Cicadas, those mysterious creatures that emerge periodically with a deafening buzz, are on their way big time in 2024.
The cicadas are set to steal the spotlight in Illinois this Spring, creating a buzz quite literally. In Illinois, we will witness the emergence of not one but two distinct broods – Brood XIII, the 17-year cicadas, and Brood XIX, the 13-year cicadas. This is a very rare phenomenon, as the two broods have not emerged at the same time in 221 years. So this will be a significant year – especially for those living in Central Illinois where they will witness both broods. In northern Illinois, we will experience the 17-year cicadas, and in southern Illinois, the 13 year. The central part of the state is essentially the intersection of the two broods. Think Venn Diagram.
What follows is some brief information about these fascinating creatures and what we as gardeners can expect and prepare for in our gardens.
Life Cycle: The Underground Drama Cicadas have one of the most intriguing life cycles in the insect world. They spend the majority of their lives underground as nymphs, feeding on sap from tree roots. After several years, depending on the species, they emerge from the ground, shed their exoskeletons, and transform into adults. After mating, the females make slits in the tips of tree branches in which they deposit their eggs. (This action causes the ovipositional damage to the tips of the tree limbs.) After the eggs hatch, they become nymphs and drop to the soil not to emerge for at least 13 years!

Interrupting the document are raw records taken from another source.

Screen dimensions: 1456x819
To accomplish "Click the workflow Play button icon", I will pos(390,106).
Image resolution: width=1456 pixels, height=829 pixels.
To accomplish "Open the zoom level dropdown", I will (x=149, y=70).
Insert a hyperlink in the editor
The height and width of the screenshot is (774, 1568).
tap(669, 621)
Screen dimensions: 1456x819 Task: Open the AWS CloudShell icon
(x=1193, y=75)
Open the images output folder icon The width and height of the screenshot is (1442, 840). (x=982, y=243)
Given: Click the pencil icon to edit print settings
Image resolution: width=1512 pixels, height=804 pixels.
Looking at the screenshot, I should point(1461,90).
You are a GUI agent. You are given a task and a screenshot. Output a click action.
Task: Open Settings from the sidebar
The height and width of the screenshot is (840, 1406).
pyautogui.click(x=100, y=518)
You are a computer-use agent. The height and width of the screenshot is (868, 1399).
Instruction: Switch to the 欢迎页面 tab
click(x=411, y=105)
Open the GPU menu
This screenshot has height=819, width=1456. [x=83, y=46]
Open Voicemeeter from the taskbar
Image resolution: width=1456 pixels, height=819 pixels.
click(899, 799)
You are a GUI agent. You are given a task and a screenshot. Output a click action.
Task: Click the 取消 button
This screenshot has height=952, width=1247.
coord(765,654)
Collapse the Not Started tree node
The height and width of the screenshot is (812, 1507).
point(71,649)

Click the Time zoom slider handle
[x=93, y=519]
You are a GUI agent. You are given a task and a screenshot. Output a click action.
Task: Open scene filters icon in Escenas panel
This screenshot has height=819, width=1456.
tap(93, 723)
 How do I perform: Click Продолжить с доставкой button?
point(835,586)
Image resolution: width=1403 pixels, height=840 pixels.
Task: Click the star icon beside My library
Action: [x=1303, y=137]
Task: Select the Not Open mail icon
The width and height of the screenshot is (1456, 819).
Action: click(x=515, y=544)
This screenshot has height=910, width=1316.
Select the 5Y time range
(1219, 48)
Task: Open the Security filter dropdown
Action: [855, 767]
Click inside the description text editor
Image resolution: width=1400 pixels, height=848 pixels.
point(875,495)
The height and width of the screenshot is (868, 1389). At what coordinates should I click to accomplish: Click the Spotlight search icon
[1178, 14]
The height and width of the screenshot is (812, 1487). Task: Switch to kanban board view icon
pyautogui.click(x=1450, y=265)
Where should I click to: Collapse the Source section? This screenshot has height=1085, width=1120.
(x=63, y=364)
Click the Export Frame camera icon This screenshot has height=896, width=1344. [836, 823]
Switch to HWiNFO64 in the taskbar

The Buzzing Orchestra: Cicada Sounds One of the most distinctive features of cicadas is the loud and persistent buzzing sound produced by the males. This sound is not only a means of communication but also serves as a mating ritual. Different species of cicadas have unique calls, creating a symphony of buzzing that blankets the air during their active periods. We notice the sound of the annual cicadas only in the evenings. But with the brood emerging this year, be prepared to hear their 'songs' all day.
The Environmental Impact: Cicadas as Ecosystem Engineers Cicadas play a vital role in their ecosystems, not just as noisy insects but as contributors to the health of forests. Their emergence provides a feast for predators, including birds, mammals, and even some insects. Additionally, the holes created by emerging cicadas can have positive effects on soil aeration and nutrient cycling, influencing the overall health of the ecosystem.
Home gardeners: What we can expect and how to prepare for the cicada invasion.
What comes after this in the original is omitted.